La radieuse enfance à Milly, on la réduit à ses justes proportions. Le jeune Alphonse reçut l’éducation et mena l’existence habituelle des hobereaux de province. A dix ans, l’enfant est « un bon gros garçon joufflu, l’air étonné, la bouche bée, le nez en l’air. » Écolier médiocre et difficile à gouverner, il s’échappe de l’institution Pupier ; on le met aux jésuites de Belley ; il s’y trouve mieux, les bons pères lui laissant toute liberté de rêver. Ici, je me reprocherais de ne pas enchâsser une perle que M. Reyssié nous fait connaître : c’est, dans un discours de distribution de prix prononcé récemment au lycée Lamartine, la réclame discrète où un professeur nous montre le poète dévoyé, parce qu’il fut élevé par les jésuites au lieu de l’être par l’université. — « c’est là en effet (à Belley), que le jeune Lamartine allait achever de s’imprégner tout entier de ce sensualisme pieux, sanctifié par le mysticisme, qui se retrouve plus tard dans ses rêveries poétiques comme dans les réalités de son existence. Assurément, une éducation plus virile et moins mystique, une direction plus ferme, sans être moins bienveillante, auraient maintenu, dans ce jeune homme, la suprématie de la raison sur l’exaltation de son imagination et fortifié son caractère sans effleurer même l’exquise sensibilité de son cœur. » Et voilà comment le Lac, revu par le professeur du lycée, aurait pu devenir un bon devoir.

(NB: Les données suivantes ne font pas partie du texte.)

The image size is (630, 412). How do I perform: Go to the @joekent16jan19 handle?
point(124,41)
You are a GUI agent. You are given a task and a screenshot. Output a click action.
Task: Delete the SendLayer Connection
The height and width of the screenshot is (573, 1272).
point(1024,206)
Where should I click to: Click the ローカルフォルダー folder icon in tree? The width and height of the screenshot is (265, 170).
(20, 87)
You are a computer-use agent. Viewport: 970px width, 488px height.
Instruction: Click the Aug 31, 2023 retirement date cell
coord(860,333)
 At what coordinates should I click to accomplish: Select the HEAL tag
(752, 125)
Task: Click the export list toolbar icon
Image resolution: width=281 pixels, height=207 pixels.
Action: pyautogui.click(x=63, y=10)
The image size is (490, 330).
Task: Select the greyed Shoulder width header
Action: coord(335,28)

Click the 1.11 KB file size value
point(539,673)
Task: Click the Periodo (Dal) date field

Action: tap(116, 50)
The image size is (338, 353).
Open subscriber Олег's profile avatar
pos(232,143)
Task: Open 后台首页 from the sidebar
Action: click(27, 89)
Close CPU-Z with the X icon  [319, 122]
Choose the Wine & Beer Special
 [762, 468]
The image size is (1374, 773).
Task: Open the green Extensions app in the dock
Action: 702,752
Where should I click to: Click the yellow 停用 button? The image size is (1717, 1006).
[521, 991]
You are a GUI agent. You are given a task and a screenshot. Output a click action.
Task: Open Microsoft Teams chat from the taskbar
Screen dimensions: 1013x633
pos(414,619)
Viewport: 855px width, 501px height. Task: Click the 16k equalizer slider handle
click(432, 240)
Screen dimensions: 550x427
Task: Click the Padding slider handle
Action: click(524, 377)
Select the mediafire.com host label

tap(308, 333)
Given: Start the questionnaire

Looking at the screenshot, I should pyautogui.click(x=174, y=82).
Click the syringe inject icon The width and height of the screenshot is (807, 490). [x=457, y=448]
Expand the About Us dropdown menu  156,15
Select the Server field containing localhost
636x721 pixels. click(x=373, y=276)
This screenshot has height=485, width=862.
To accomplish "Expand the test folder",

Les études terminées, l’adolescent revient languir à Milly. — « Un fils de famille très gâté, — nous dit-on, — un peu sauvage et très rêveur, le jeune monsieur du château, ignorant, mais aimant les romans et les poètes, passionné pour les chevaux et les chiens, adorant les ravins et les bois, grand, vigoureux, alerte, très beau, faisant quelques vers, aimant la religion et rêvant un peu d’amour, voilà Lamartine à vingt ans... Un jeune chasseur, d’éducation et d’instinct religieux, ayant l’imagination épicurienne. » — L’oisiveté lui pèse, il se ronge, il voudrait prendre du service dans la garde pour aller à Paris, ou tout au moins faire son droit à Dijon, entrer au barreau. En attendant, il se dépense à Mâcon en frasques vulgaires, il joue, il fait des dettes ; et ses vers érotiques, imités de Parny, célèbrent les aventures faciles de la petite ville.